First: mandatory disclaimer that I am not a banking expert and this is meant to distill my personal thoughts around the USDC situation.
Risk avoidance in crypto has been at an astoundingly high level for the past 10 months. And understandably so. The implications and fallout from Terra, Celsius, and FTX have created market participants with much less tolerance for tail risk.
At the moment, USDC trades at $0.88, which is a bit unreasonable per the current scenario. $0.88 assumes 0% recovery from Circle’s assets with SVB, and maybe even prices in a 0% (or low) recovery from Silvergate and Signature Bank.
(Image above: USDC Market cap via Coingecko)
Circle keeps most of its treasury bills in short-term notes; it’s furthest dated t-bills per the Jan. 2023 attestation expire about four months out. So duration mismatch is not as big of a concern, and their remaining assets are held at banks and likely other money market funds.
(Image Above: Composition of Circle’s direct exposure to treasuries matched with maturity of bills)
But if arbitrageurs continue to buy low on liquid venues and redeem their USDC for USD with Circle, it will force Circle to liquidate treasuries for cash to meet market demand. And this loop could end with a lower worst case estimate for USDC if they have to realize losses while selling those treasuries.
So while many see the disconnect in reality and believe there’s an opportunity to make money by buying USDC or longing the perpetual contract, there are an equal number of people keen to purge their tail risk no matter what the cost may be.
Overall, liquid venues can detach from recovery estimates even further as panic takes hold of crypto markets. It would not be surprising to see this further escalate in the short-term.
Circle likely has a decent equity cushion from their accumulated interest income. And they’ve been a solid business, so one would imagine raising capital wouldn’t be a huge obstacle if the losses are containable. A small loss from SVB (and Signature Bank) could be absorbed and normalcy would resume. But the scale of panic selling will also be a key factor in determining what the worst case outcome looks like.
Again, a potential silver lining is that Circle is not sitting in a ton of low yield, long maturity bonds — which have been beaten down. And that seems to work in their favor with this situation, because it means they may be able to process redemptions without realizing too much in losses.

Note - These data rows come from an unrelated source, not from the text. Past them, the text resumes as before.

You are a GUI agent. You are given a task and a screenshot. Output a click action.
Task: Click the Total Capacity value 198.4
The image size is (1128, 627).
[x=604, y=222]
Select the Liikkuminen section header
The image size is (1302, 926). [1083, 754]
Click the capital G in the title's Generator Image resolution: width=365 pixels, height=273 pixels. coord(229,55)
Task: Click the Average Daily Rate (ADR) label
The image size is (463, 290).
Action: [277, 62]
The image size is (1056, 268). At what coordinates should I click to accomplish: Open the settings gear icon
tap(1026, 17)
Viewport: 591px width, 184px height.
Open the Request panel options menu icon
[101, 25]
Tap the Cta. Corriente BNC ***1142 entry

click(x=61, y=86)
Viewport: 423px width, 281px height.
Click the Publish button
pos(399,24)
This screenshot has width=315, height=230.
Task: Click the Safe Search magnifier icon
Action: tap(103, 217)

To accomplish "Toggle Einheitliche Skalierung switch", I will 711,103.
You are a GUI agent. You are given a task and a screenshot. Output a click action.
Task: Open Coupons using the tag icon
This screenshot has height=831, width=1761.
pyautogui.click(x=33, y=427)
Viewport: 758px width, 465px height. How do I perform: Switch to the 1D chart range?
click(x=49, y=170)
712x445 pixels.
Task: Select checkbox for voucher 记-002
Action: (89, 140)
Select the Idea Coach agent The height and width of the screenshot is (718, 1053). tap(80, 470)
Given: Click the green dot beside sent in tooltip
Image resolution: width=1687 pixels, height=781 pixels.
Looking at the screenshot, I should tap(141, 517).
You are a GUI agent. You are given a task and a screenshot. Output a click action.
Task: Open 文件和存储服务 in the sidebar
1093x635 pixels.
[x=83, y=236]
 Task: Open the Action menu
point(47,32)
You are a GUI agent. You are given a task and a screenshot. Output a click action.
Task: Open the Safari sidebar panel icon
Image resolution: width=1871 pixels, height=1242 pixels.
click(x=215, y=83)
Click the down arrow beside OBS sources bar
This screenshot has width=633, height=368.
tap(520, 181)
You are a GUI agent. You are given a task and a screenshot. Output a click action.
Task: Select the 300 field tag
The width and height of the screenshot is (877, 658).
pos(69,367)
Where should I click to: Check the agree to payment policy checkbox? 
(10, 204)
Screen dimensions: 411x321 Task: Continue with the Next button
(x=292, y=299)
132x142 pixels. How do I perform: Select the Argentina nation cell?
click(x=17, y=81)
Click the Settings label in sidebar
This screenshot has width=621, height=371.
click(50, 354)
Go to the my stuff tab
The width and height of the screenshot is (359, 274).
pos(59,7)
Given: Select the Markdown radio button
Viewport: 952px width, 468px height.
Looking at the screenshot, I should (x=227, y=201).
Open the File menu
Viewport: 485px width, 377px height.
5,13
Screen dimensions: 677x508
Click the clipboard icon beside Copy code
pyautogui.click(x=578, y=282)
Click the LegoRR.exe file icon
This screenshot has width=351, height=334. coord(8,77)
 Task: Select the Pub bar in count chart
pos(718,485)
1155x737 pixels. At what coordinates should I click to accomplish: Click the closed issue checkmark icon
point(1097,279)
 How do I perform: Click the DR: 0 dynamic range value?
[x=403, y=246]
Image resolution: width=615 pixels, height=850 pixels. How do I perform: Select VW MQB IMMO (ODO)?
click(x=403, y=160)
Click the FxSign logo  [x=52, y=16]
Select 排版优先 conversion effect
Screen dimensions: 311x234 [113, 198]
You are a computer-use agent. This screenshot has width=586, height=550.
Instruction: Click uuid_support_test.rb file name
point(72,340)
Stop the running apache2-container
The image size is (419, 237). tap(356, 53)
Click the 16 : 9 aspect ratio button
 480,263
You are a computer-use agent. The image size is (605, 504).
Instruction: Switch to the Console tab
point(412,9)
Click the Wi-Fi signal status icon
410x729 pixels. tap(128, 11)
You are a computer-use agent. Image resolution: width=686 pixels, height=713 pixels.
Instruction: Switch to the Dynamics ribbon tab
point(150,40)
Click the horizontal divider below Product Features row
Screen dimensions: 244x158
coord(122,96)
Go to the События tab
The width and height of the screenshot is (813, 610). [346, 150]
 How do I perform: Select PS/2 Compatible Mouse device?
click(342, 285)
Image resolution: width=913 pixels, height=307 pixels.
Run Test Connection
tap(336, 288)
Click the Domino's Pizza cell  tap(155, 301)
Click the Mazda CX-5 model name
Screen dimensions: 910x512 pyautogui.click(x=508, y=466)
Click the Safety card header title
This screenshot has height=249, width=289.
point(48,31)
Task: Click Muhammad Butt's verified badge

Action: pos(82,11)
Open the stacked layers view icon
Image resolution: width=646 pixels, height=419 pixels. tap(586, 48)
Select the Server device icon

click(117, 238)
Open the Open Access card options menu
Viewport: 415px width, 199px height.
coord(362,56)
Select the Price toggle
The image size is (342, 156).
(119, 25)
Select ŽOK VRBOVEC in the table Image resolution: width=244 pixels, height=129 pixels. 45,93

(Image above: As of Jan. 31, 2022, Circle held cash at 7 banks including Silvergate, SVB, and Signature)
One area of concern for many does seem to be what losses outside of SVB — specifically with Silvergate and Signature Bank — could look like. And that’s something I’m flying not too familiar with right now.
TL;DR – the scale of panic seems overblown right now and liquid markets can further detach from reality. But if redemptions kick in at scale and force Circle to liquidate their treasuries for a loss, the situation could spiral.